▶ WHAT THE EXERCISE ASKS
Could you copy every record below exactly as it stands?

▶ DATA FOR PROCESSING

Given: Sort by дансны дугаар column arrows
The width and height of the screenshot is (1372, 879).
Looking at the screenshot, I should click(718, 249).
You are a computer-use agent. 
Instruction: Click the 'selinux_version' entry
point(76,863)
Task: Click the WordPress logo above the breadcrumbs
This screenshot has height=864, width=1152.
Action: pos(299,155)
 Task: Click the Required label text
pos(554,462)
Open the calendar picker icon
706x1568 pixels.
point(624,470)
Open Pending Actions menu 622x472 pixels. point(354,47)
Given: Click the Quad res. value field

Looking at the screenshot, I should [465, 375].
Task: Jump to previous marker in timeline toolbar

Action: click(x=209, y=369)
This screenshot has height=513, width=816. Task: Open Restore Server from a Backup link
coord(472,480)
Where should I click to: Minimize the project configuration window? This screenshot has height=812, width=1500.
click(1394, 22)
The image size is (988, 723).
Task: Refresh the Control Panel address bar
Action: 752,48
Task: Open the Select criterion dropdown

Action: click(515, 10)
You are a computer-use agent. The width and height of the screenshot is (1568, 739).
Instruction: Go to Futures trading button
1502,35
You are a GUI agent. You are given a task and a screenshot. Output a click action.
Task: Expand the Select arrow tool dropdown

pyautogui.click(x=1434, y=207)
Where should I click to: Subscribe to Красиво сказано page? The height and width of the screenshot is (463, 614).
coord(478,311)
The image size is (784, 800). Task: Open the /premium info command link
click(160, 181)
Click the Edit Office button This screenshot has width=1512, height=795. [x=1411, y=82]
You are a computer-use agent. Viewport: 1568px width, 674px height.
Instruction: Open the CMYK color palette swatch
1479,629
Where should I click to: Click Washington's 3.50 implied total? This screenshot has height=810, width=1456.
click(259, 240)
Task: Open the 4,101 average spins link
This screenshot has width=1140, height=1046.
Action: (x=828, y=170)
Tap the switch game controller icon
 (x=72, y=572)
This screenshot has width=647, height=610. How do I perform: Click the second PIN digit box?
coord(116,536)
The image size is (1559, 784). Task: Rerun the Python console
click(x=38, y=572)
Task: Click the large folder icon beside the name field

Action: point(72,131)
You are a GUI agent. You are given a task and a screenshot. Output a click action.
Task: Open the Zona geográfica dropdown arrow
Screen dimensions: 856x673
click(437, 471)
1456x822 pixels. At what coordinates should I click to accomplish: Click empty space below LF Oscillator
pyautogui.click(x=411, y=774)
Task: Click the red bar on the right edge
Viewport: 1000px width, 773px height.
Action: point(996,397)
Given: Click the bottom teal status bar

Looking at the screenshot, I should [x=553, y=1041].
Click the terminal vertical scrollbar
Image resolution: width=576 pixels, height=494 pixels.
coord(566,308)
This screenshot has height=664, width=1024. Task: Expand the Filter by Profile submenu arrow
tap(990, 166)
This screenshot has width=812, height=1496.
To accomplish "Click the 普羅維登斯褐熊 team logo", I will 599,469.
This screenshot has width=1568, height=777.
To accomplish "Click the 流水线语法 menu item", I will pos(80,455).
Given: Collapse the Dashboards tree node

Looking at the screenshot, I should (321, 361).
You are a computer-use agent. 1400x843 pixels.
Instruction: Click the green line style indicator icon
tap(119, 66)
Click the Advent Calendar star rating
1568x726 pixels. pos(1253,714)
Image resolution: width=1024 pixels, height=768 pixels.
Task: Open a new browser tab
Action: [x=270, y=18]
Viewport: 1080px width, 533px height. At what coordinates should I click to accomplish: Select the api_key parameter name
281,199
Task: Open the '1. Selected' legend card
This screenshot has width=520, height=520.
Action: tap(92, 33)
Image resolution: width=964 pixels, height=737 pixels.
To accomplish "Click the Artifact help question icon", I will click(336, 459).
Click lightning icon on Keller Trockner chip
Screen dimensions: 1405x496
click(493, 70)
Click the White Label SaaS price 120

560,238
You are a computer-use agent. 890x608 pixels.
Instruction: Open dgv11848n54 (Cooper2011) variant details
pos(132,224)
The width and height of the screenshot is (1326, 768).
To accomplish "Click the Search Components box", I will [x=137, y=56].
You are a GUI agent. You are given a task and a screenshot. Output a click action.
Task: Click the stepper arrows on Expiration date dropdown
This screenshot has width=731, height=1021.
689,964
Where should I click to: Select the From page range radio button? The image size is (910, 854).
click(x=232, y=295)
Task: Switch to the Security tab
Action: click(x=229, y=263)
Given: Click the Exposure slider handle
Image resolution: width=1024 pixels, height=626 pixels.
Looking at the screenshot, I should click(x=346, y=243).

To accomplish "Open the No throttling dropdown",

▶ SOLUTION TO THIS EXERCISE
Given: Sort by дансны дугаар column arrows
The width and height of the screenshot is (1372, 879).
Looking at the screenshot, I should click(718, 249).
You are a computer-use agent. 
Instruction: Click the 'selinux_version' entry
point(76,863)
Task: Click the WordPress logo above the breadcrumbs
This screenshot has height=864, width=1152.
Action: pos(299,155)
 Task: Click the Required label text
pos(554,462)
Open the calendar picker icon
706x1568 pixels.
point(624,470)
Open Pending Actions menu 622x472 pixels. point(354,47)
Given: Click the Quad res. value field

Looking at the screenshot, I should [465, 375].
Task: Jump to previous marker in timeline toolbar

Action: click(x=209, y=369)
This screenshot has height=513, width=816. Task: Open Restore Server from a Backup link
coord(472,480)
Where should I click to: Minimize the project configuration window? This screenshot has height=812, width=1500.
click(1394, 22)
The image size is (988, 723).
Task: Refresh the Control Panel address bar
Action: 752,48
Task: Open the Select criterion dropdown

Action: click(515, 10)
You are a computer-use agent. The width and height of the screenshot is (1568, 739).
Instruction: Go to Futures trading button
1502,35
You are a GUI agent. You are given a task and a screenshot. Output a click action.
Task: Expand the Select arrow tool dropdown

pyautogui.click(x=1434, y=207)
Where should I click to: Subscribe to Красиво сказано page? The height and width of the screenshot is (463, 614).
coord(478,311)
The image size is (784, 800). Task: Open the /premium info command link
click(160, 181)
Click the Edit Office button This screenshot has width=1512, height=795. [x=1411, y=82]
You are a computer-use agent. Viewport: 1568px width, 674px height.
Instruction: Open the CMYK color palette swatch
1479,629
Where should I click to: Click Washington's 3.50 implied total? This screenshot has height=810, width=1456.
click(259, 240)
Task: Open the 4,101 average spins link
This screenshot has width=1140, height=1046.
Action: (x=828, y=170)
Tap the switch game controller icon
 (x=72, y=572)
This screenshot has width=647, height=610. How do I perform: Click the second PIN digit box?
coord(116,536)
The image size is (1559, 784). Task: Rerun the Python console
click(x=38, y=572)
Task: Click the large folder icon beside the name field

Action: point(72,131)
You are a GUI agent. You are given a task and a screenshot. Output a click action.
Task: Open the Zona geográfica dropdown arrow
Screen dimensions: 856x673
click(437, 471)
1456x822 pixels. At what coordinates should I click to accomplish: Click empty space below LF Oscillator
pyautogui.click(x=411, y=774)
Task: Click the red bar on the right edge
Viewport: 1000px width, 773px height.
Action: point(996,397)
Given: Click the bottom teal status bar

Looking at the screenshot, I should [x=553, y=1041].
Click the terminal vertical scrollbar
Image resolution: width=576 pixels, height=494 pixels.
coord(566,308)
This screenshot has height=664, width=1024. Task: Expand the Filter by Profile submenu arrow
tap(990, 166)
This screenshot has width=812, height=1496.
To accomplish "Click the 普羅維登斯褐熊 team logo", I will 599,469.
This screenshot has width=1568, height=777.
To accomplish "Click the 流水线语法 menu item", I will pos(80,455).
Given: Collapse the Dashboards tree node

Looking at the screenshot, I should (321, 361).
You are a computer-use agent. 1400x843 pixels.
Instruction: Click the green line style indicator icon
tap(119, 66)
Click the Advent Calendar star rating
1568x726 pixels. pos(1253,714)
Image resolution: width=1024 pixels, height=768 pixels.
Task: Open a new browser tab
Action: [x=270, y=18]
Viewport: 1080px width, 533px height. At what coordinates should I click to accomplish: Select the api_key parameter name
281,199
Task: Open the '1. Selected' legend card
This screenshot has width=520, height=520.
Action: tap(92, 33)
Image resolution: width=964 pixels, height=737 pixels.
To accomplish "Click the Artifact help question icon", I will click(336, 459).
Click lightning icon on Keller Trockner chip
Screen dimensions: 1405x496
click(493, 70)
Click the White Label SaaS price 120

560,238
You are a computer-use agent. 890x608 pixels.
Instruction: Open dgv11848n54 (Cooper2011) variant details
pos(132,224)
The width and height of the screenshot is (1326, 768).
To accomplish "Click the Search Components box", I will [x=137, y=56].
You are a GUI agent. You are given a task and a screenshot. Output a click action.
Task: Click the stepper arrows on Expiration date dropdown
This screenshot has width=731, height=1021.
689,964
Where should I click to: Select the From page range radio button? The image size is (910, 854).
click(x=232, y=295)
Task: Switch to the Security tab
Action: click(x=229, y=263)
Given: Click the Exposure slider handle
Image resolution: width=1024 pixels, height=626 pixels.
Looking at the screenshot, I should click(x=346, y=243).

To accomplish "Open the No throttling dropdown",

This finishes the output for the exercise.